## What you should do
A verbatim reproduction of the lines below, from the line containing "Tutorials (new) (37, 2291)" through the line containing "Contact (26, 2394)", both ends included, is the whole required output.

## Data records
---

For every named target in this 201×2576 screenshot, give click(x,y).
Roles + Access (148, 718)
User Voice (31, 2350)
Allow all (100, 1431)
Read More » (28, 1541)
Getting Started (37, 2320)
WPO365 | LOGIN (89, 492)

---

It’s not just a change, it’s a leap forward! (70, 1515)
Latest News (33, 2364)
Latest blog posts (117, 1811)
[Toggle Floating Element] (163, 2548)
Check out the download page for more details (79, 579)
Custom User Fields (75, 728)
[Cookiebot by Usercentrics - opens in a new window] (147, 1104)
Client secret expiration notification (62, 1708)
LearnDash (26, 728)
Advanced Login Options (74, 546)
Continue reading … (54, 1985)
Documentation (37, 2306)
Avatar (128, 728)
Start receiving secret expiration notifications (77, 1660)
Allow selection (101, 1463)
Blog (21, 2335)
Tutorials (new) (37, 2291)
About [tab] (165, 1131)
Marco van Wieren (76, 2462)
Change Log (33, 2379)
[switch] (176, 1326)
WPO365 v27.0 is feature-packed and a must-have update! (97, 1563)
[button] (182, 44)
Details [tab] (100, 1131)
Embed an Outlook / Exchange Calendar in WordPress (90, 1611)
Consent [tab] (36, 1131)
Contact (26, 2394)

---

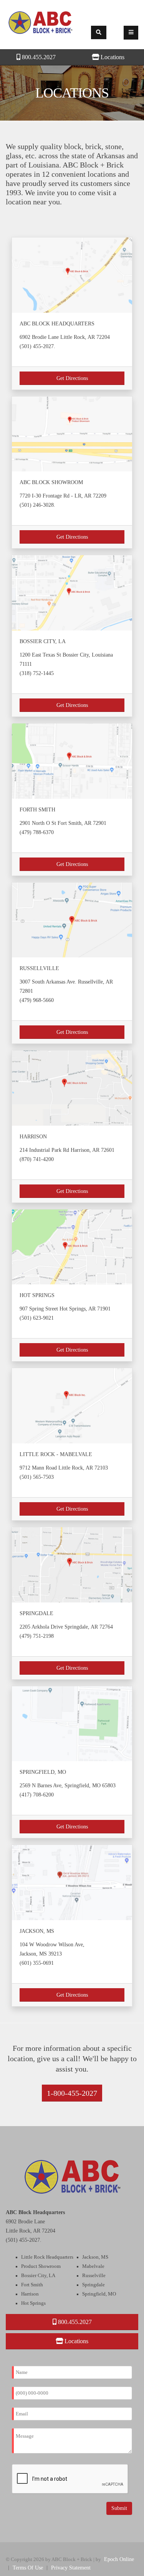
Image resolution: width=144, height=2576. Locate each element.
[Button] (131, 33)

---

## Task output
Tutorials (new) (37, 2291)
About [tab] (165, 1131)
Marco van Wieren (76, 2462)
Change Log (33, 2379)
[switch] (176, 1326)
WPO365 v27.0 is feature-packed and a must-have update! (97, 1563)
[button] (182, 44)
Details [tab] (100, 1131)
Embed an Outlook / Exchange Calendar in WordPress (90, 1611)
Consent [tab] (36, 1131)
Contact (26, 2394)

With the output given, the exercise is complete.